— TRECHO PARA LEITURA —

☆ ☆ ☆ ☆ ☆ ☆ ☆

QUEM RI DO QUÊ?
Marcos Bagno - Janeiro de 2010
Uma das grandes contribuições da ciência linguística foi provar a existência de traços universais, presentes em todas as línguas humanas. E poderia ser diferente? Afinal, todos os humanos, apesar de diferenças externas, superficiais (cor da pele, formato dos olhos, textura do cabelo), são biologicamente uma única espécie, dotada das mesmas potencialidades cognitivas, já que o cérebro é o mesmo. Por isso, o grande Lévi-Strauss pôde elaborar uma antropologia que identificava o que há de comum, de similar e de universal nas culturas humanas, apesar das aparentes diferenças.

☆ ☆ ☆ ☆ ☆ ☆ ☆

— CONJUNTO DE TAREFAS —
• A. Com base no texto sobre traços universais das línguas, responda:
(i) Qual foi uma das grandes contribuições da ciência linguística?
(ii) Que diferenças externas e superficiais entre os humanos são citadas?
(iii) Quem elaborou uma antropologia que identificava o que há de comum nas culturas humanas?
• B. Dê seguimento ao texto sobre traços universais das línguas a partir da última frase apresentada.
Os dados não têm relação com o texto sobre traços universais das línguas.

— DADOS EXTRAÍDOS —
☆ ☆ ☆ ☆ ☆ ☆ ☆

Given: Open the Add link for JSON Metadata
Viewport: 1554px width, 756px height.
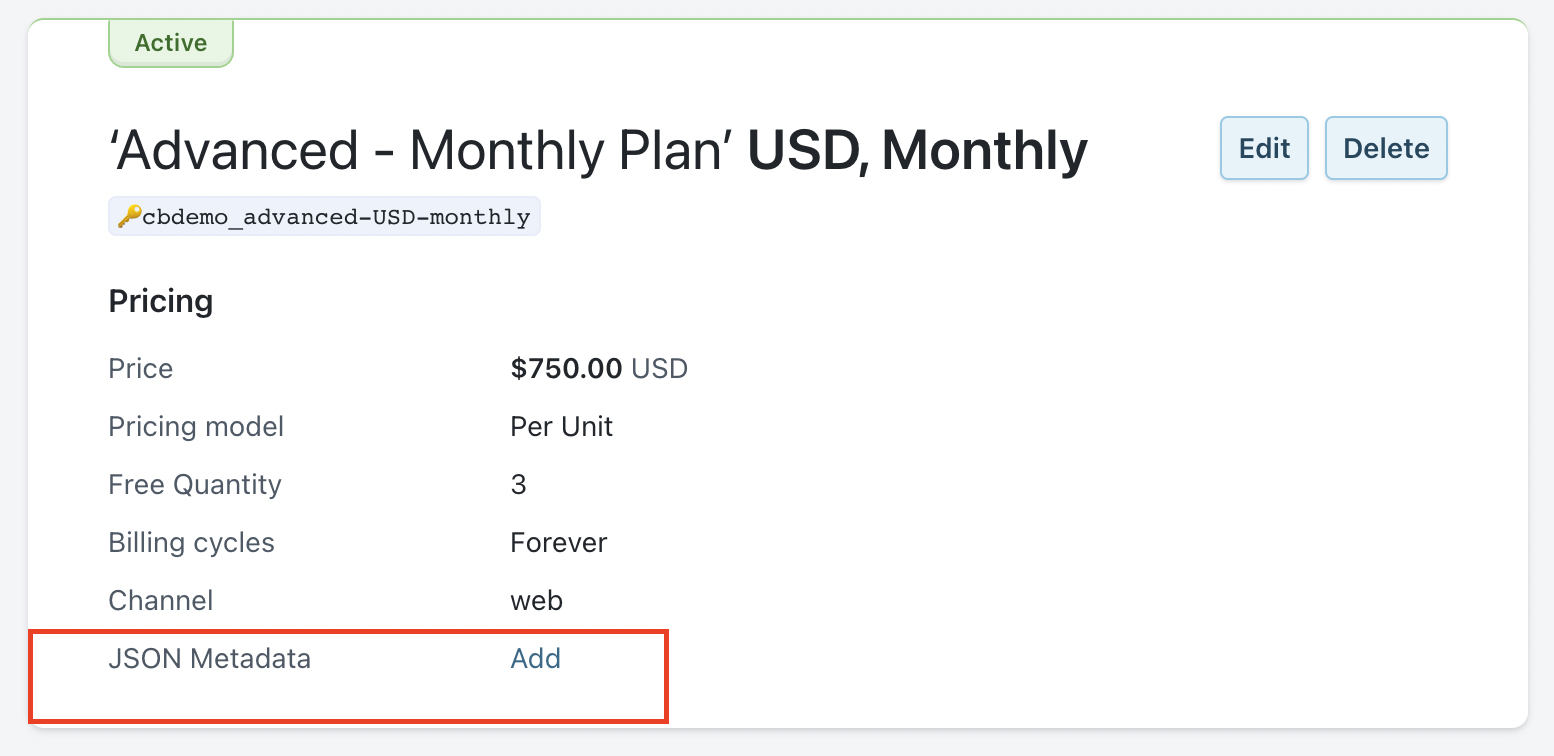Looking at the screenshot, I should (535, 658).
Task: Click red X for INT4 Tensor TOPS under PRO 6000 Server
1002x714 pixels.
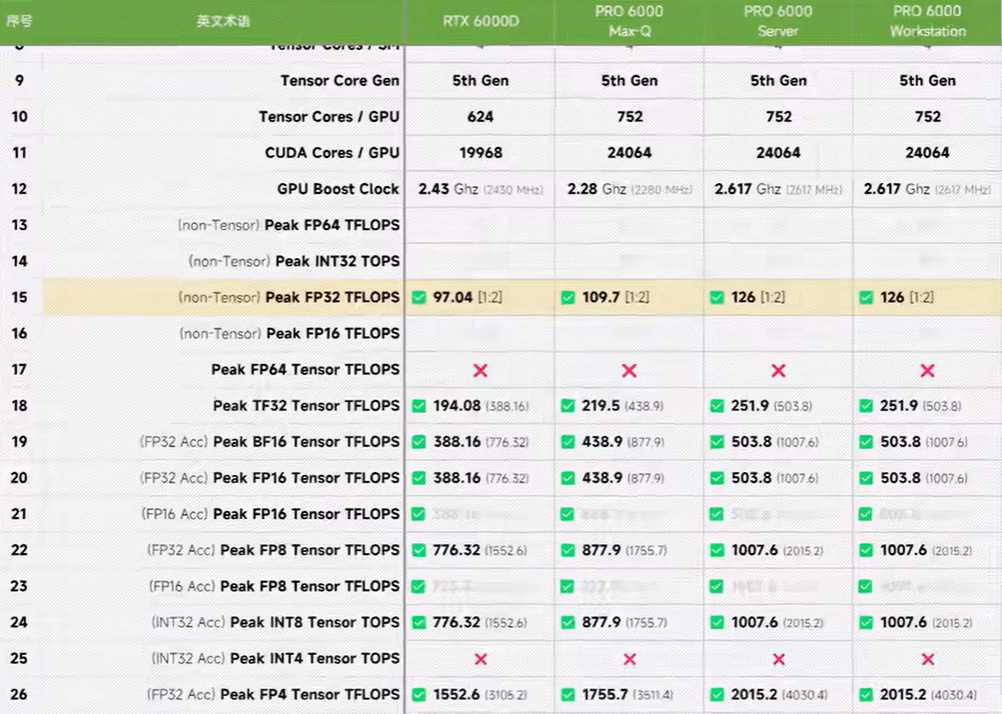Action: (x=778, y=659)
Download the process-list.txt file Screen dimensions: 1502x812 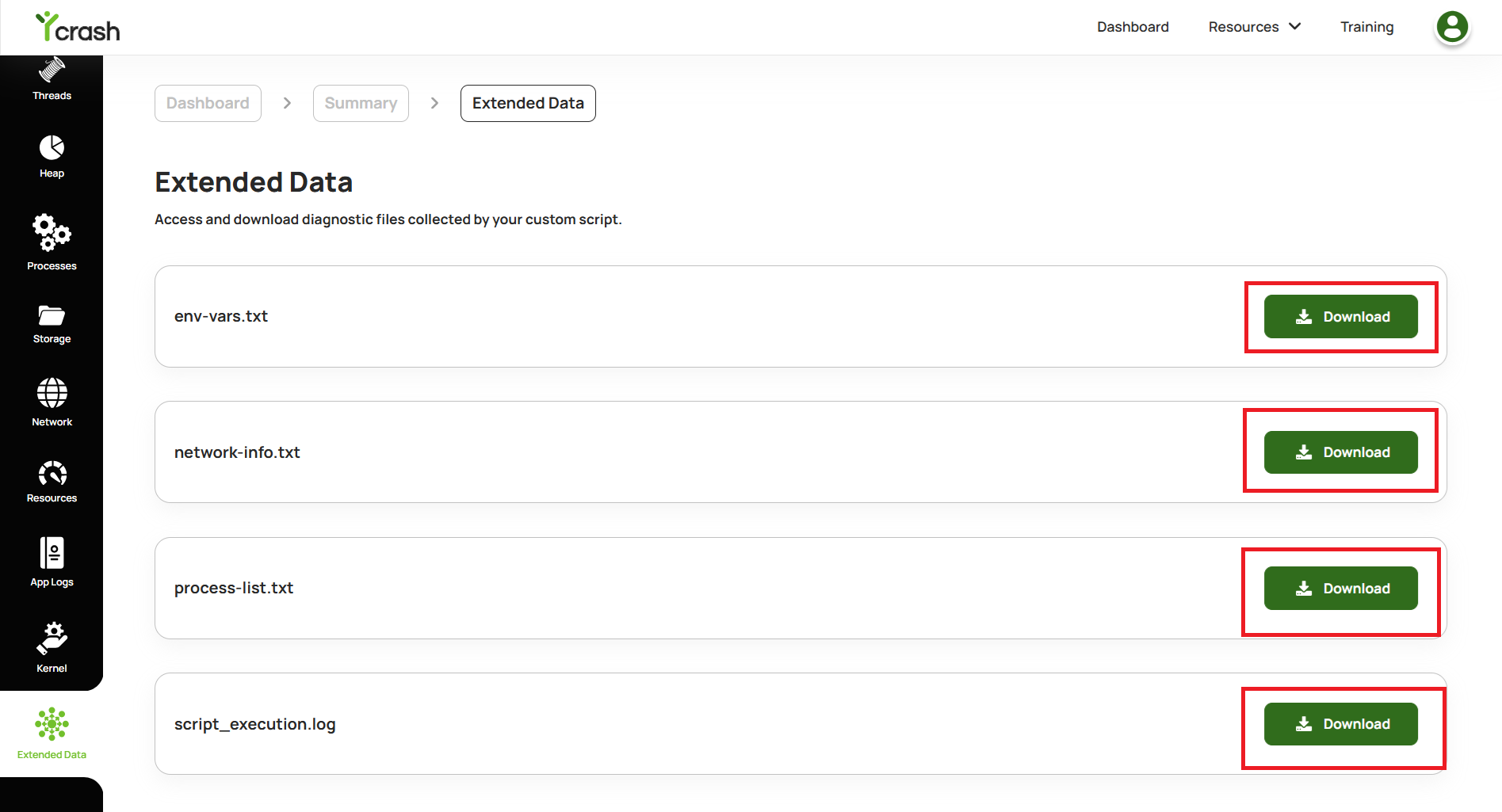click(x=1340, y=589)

☆ ☆ ☆ ☆ ☆ ☆ ☆

— RESULTADOS DO EXERCÍCIO —
• A.
(i) Provar a existência de traços universais, presentes em todas as línguas humanas.
(ii) A cor da pele, o formato dos olhos e a textura do cabelo.
(iii) Lévi-Strauss.

• B.
Com isso, aprendemos que as línguas passam pelas mesmas etapas em suas transformações. A mudança linguística é um processo sociocognitivo, isto é, ela se deve a fatores sociais (variação dialetal, contatos entre falantes de línguas diferentes etc.) e a processamentos mentais (analogia, reanálise, metáfora, mentonímia, abdução etc.) e ocorre ininterruptamente. Só que ocorre, em cada língua, com ritmos diferentes.
Para o senso comum, porém, herdeiro de uma visão arcaica e pré-científica de linguagem, surgida no mundo grego no século III a.C., a mudança linguística representa a "corrupção" e a "degradação" da língua, sempre identificada exclusivamente com a língua escrita dos grandes escritores, como se não existisse a língua falada e como se a escrita não se manifestasse também em outros tipos e gêneros textuais.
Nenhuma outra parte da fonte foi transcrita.